= Passage =
“There is no better deliverance from the world than through art; and a man can form no surer bond with it than through art.” – Goethe (Elective Affinities, 1809)
Winston Churchill, a very busy man, was a big fan of hobbies. “To be really happy,” he said, “one ought to have at least two or three hobbies.”
I agree completely. My hobbies include writing poetry, taking photos, and collecting art. But the hobby that gives me the greatest and purest amount of pleasure per hour is painting.
In “Painting As a Pastime,” a beautiful little book just published by Levenger Press, Churchill recounts his own conversion to painting and explains the many ways it enriched his life:
In his 40s, Churchill, retired from his command as an officer of the British admiralty, took on the “narrow duties” of a counselor. The mundanity of his new occupation and the frustration of having to sit idly and watch the war develop left him “gasping” and anxious.
Thanks to the intervention of his sister, Churchill began dabbling with oil paints and a canvas and soon found himself caught up in the “great fun” and romance of painting. In painting, Churchill found that the “whole world” opened up to him. “The simplest objects have their beauty,” he said, and “every garden presents innumerable fascinating problems.”
Churchill not only found in painting a hobby that could completely absorb and please him but also became quite an accomplished artist — so much so that his paintings now sell for tens and even hundreds of thousands of dollars.
Having a hobby like painting will calm you down, excite you, challenge you, and entertain you. It will make you see the world in a more variegated way and will make you more interesting to others.
“You would be astonished the first time you tried this to see how many and what beautiful colors there are even in the most commonplace objects,” Churchill said. “Painting is complete as a distraction. I know of nothing which, without exhausting the body, more entirely absorbs the mind. Whatever the worries of the hour or the threats of the future, once the picture has begun to flow along, there is no room for them in the mental screen.”
You need a hobby like painting to make your life richer, your mind sharper, your downtime more enjoyable. And you need to develop a hobby or two so that later on — when you have a lot more spare time — you will have something rewarding to do with yourself.

= What is asked =
Transcribe the essay on painting as a hobby in full, word for word and with every punctuation mark unchanged.

Stored items:

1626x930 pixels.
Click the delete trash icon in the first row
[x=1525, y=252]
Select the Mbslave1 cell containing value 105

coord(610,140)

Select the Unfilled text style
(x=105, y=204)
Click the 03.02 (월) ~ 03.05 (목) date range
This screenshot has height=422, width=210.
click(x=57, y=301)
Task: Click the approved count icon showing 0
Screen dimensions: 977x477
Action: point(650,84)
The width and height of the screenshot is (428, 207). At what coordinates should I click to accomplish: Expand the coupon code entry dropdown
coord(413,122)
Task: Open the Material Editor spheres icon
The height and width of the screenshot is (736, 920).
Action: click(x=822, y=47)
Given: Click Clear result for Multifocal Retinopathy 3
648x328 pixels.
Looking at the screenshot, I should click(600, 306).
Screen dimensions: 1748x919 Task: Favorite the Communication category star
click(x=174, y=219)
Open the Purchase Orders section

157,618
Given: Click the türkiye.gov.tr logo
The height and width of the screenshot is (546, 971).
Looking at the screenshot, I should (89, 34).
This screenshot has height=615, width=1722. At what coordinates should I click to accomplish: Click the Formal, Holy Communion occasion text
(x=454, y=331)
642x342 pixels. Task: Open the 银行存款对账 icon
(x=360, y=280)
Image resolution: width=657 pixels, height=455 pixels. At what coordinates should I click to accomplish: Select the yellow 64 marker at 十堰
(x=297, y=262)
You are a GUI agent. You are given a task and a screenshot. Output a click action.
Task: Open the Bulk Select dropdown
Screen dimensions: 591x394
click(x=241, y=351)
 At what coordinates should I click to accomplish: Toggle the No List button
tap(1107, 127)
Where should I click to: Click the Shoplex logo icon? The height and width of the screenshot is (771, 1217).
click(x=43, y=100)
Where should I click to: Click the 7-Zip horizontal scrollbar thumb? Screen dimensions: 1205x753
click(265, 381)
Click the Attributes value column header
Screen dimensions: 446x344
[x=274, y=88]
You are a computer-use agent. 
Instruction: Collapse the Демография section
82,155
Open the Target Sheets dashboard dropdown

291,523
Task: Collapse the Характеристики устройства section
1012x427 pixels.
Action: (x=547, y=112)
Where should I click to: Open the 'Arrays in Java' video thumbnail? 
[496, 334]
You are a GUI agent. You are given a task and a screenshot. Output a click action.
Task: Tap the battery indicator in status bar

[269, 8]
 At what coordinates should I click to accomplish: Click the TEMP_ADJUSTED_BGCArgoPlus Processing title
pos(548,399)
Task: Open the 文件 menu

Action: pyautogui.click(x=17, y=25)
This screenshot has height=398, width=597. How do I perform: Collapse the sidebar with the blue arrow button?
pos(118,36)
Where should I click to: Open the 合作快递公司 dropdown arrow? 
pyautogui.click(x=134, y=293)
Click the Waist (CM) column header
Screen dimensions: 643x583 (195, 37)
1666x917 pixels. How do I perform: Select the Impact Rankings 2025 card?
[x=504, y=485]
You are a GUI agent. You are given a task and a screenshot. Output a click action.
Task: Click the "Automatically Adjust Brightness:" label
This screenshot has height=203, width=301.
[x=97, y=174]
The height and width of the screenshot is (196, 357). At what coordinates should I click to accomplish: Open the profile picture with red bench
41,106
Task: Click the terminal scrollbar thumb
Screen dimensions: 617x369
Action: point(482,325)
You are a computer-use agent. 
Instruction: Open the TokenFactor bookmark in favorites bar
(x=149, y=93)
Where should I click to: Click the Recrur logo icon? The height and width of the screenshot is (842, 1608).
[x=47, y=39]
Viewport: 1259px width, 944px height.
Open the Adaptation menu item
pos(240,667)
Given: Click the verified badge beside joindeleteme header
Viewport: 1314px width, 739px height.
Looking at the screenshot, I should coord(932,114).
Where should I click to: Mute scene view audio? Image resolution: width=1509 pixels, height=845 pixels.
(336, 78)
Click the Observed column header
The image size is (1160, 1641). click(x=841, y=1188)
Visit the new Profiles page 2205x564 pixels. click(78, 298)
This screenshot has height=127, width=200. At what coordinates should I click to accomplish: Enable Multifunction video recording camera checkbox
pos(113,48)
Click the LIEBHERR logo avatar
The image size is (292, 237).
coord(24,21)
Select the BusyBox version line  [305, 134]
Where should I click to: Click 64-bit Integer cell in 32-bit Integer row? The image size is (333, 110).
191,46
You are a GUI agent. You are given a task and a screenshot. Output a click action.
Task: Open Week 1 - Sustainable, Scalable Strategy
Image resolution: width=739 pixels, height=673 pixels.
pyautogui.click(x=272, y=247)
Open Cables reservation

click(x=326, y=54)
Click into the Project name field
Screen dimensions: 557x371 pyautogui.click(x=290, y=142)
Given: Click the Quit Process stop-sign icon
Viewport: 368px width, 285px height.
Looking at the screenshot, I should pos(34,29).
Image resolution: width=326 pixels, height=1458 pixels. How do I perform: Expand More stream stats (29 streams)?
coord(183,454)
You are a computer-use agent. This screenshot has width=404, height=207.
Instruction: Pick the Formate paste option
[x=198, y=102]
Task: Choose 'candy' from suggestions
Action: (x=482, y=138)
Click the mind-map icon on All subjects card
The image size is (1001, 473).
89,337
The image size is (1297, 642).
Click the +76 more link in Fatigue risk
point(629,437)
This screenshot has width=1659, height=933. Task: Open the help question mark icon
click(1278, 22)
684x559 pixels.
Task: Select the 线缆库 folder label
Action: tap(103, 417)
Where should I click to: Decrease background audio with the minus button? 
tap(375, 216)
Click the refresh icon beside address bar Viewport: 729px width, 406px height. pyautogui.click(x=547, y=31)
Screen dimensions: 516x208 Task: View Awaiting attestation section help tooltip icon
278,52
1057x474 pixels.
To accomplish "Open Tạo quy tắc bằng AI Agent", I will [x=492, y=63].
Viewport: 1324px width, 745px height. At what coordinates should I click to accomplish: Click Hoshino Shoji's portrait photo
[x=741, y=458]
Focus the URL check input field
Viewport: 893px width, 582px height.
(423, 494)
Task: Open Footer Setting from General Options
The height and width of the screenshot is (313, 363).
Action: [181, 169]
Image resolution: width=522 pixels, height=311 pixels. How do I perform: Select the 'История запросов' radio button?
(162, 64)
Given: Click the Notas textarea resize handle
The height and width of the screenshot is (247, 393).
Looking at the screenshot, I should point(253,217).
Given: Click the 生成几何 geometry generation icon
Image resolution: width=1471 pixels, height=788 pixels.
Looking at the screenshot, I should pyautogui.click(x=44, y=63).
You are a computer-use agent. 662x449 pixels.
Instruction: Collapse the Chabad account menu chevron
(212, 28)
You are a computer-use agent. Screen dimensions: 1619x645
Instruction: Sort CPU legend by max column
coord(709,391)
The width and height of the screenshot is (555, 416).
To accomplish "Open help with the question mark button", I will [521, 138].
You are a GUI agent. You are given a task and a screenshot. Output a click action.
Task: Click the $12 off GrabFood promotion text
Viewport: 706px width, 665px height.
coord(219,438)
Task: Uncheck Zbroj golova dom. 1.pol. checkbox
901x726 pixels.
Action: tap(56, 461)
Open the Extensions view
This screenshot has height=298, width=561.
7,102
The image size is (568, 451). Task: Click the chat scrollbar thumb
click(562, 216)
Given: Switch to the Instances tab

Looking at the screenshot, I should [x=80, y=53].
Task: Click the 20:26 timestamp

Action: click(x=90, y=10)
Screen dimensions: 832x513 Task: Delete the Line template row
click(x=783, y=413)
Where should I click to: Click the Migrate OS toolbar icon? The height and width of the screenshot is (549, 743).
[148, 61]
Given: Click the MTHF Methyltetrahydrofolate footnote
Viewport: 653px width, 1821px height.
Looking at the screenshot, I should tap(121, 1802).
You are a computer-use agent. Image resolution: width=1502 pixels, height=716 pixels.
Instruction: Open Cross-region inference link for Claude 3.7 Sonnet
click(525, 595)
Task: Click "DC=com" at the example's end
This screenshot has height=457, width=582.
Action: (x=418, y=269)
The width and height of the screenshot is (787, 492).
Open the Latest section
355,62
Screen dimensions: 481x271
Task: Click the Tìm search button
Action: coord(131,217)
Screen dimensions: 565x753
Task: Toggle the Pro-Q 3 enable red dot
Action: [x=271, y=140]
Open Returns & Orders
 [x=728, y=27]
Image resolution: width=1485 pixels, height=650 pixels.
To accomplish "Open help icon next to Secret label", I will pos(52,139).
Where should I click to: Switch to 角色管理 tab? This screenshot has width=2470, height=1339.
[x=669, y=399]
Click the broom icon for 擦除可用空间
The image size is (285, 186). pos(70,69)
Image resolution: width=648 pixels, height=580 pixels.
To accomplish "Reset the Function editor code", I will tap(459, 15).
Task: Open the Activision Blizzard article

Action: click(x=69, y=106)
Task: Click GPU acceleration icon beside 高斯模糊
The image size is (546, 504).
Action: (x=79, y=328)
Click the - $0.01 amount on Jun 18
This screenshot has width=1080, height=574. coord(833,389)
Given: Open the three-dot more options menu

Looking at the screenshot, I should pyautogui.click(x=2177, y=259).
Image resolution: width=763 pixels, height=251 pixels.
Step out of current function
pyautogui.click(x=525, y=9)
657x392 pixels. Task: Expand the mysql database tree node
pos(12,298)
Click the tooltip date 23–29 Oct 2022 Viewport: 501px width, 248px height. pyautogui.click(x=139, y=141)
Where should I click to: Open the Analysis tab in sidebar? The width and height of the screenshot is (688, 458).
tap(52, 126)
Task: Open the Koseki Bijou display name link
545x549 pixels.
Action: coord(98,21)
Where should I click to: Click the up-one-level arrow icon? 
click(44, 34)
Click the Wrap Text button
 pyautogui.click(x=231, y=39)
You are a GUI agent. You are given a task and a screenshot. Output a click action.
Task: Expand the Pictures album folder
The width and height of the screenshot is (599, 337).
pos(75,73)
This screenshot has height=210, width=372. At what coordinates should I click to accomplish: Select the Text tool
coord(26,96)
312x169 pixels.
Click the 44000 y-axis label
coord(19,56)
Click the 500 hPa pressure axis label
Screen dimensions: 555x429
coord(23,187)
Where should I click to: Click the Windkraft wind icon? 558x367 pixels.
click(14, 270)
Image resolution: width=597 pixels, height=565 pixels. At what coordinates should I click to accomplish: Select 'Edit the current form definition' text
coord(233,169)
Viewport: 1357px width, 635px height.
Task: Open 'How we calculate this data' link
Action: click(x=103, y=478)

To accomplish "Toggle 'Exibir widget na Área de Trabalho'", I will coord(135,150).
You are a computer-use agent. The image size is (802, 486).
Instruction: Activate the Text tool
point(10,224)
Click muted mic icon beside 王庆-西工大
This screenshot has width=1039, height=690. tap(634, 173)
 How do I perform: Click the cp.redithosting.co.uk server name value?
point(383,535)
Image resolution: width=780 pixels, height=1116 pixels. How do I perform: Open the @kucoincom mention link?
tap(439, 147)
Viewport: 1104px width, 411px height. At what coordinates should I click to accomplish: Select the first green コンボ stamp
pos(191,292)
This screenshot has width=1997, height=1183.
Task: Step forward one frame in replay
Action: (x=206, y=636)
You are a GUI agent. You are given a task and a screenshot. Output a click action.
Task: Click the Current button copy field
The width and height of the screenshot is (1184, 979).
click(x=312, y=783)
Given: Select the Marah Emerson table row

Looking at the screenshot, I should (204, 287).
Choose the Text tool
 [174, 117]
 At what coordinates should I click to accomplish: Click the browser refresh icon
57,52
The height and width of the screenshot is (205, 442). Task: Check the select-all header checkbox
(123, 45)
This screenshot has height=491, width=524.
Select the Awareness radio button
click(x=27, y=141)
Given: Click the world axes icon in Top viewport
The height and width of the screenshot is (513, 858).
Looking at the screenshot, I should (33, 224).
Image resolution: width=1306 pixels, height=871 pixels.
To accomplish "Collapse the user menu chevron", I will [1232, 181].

= Complete output =
“There is no better deliverance from the world than through art; and a man can form no surer bond with it than through art.” – Goethe (Elective Affinities, 1809)
Winston Churchill, a very busy man, was a big fan of hobbies. “To be really happy,” he said, “one ought to have at least two or three hobbies.”
I agree completely. My hobbies include writing poetry, taking photos, and collecting art. But the hobby that gives me the greatest and purest amount of pleasure per hour is painting.
In “Painting As a Pastime,” a beautiful little book just published by Levenger Press, Churchill recounts his own conversion to painting and explains the many ways it enriched his life:
In his 40s, Churchill, retired from his command as an officer of the British admiralty, took on the “narrow duties” of a counselor. The mundanity of his new occupation and the frustration of having to sit idly and watch the war develop left him “gasping” and anxious.
Thanks to the intervention of his sister, Churchill began dabbling with oil paints and a canvas and soon found himself caught up in the “great fun” and romance of painting. In painting, Churchill found that the “whole world” opened up to him. “The simplest objects have their beauty,” he said, and “every garden presents innumerable fascinating problems.”
Churchill not only found in painting a hobby that could completely absorb and please him but also became quite an accomplished artist — so much so that his paintings now sell for tens and even hundreds of thousands of dollars.
Having a hobby like painting will calm you down, excite you, challenge you, and entertain you. It will make you see the world in a more variegated way and will make you more interesting to others.
“You would be astonished the first time you tried this to see how many and what beautiful colors there are even in the most commonplace objects,” Churchill said. “Painting is complete as a distraction. I know of nothing which, without exhausting the body, more entirely absorbs the mind. Whatever the worries of the hour or the threats of the future, once the picture has begun to flow along, there is no room for them in the mental screen.”
You need a hobby like painting to make your life richer, your mind sharper, your downtime more enjoyable. And you need to develop a hobby or two so that later on — when you have a lot more spare time — you will have something rewarding to do with yourself.